▼
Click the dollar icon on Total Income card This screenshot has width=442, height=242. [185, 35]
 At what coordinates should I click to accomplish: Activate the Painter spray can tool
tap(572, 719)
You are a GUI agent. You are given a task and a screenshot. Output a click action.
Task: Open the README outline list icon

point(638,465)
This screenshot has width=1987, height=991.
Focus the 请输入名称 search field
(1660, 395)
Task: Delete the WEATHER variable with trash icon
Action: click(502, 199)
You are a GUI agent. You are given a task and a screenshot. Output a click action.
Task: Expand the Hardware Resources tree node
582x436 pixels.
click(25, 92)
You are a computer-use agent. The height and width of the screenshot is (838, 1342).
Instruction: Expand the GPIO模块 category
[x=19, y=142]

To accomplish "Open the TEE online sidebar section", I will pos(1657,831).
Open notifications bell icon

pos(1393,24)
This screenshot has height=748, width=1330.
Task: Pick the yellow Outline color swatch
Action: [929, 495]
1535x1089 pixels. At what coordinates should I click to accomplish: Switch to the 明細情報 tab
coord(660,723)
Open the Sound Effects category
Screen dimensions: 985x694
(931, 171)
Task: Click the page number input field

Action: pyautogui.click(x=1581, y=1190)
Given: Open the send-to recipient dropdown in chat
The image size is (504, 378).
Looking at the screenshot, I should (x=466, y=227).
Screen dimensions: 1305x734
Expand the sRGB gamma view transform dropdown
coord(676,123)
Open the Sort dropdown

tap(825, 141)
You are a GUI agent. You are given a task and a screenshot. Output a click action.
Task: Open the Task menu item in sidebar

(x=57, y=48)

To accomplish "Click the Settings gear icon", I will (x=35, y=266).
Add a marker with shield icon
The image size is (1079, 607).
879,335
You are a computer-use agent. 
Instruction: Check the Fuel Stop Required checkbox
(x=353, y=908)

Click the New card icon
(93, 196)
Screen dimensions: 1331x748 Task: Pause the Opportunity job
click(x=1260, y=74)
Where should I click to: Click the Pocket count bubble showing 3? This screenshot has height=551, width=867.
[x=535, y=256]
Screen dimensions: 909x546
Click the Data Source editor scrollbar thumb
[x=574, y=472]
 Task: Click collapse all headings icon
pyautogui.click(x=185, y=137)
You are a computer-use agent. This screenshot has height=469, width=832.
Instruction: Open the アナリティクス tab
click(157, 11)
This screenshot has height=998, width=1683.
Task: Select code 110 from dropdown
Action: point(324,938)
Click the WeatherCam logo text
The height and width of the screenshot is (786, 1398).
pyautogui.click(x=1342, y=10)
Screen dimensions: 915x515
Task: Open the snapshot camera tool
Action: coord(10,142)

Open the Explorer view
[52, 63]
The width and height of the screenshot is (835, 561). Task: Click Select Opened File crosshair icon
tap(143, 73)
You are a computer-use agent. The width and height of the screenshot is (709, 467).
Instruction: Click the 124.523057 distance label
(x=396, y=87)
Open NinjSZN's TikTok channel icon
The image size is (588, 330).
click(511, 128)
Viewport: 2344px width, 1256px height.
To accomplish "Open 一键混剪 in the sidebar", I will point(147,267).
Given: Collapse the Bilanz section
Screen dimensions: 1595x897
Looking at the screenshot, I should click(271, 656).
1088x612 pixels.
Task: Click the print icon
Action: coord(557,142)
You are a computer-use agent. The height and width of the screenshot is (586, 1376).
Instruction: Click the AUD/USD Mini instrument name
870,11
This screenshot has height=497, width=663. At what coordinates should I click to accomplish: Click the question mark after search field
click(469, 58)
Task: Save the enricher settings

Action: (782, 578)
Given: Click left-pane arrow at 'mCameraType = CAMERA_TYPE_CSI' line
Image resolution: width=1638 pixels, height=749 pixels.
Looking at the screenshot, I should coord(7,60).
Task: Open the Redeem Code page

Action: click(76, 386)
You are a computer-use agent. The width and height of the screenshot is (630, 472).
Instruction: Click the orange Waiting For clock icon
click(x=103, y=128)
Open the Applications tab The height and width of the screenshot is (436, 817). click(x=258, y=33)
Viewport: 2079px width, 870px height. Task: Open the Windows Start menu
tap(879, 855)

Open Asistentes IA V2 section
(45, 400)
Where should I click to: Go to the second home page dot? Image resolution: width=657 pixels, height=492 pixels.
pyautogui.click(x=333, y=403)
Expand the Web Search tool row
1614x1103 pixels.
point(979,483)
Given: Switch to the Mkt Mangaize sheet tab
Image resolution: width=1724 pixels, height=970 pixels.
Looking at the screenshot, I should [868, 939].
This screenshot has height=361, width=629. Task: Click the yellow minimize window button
▲
Work item:
Retype, without changes, the lines from the line holding "Task: Open the Redeem Code page" to the end of the data, both ends included.

Answer section:
Task: Open the Redeem Code page

Action: click(76, 386)
You are a computer-use agent. The width and height of the screenshot is (630, 472).
Instruction: Click the orange Waiting For clock icon
click(x=103, y=128)
Open the Applications tab The height and width of the screenshot is (436, 817). click(x=258, y=33)
Viewport: 2079px width, 870px height. Task: Open the Windows Start menu
tap(879, 855)

Open Asistentes IA V2 section
(45, 400)
Where should I click to: Go to the second home page dot? Image resolution: width=657 pixels, height=492 pixels.
pyautogui.click(x=333, y=403)
Expand the Web Search tool row
1614x1103 pixels.
point(979,483)
Given: Switch to the Mkt Mangaize sheet tab
Image resolution: width=1724 pixels, height=970 pixels.
Looking at the screenshot, I should [868, 939].
This screenshot has height=361, width=629. Task: Click the yellow minimize window button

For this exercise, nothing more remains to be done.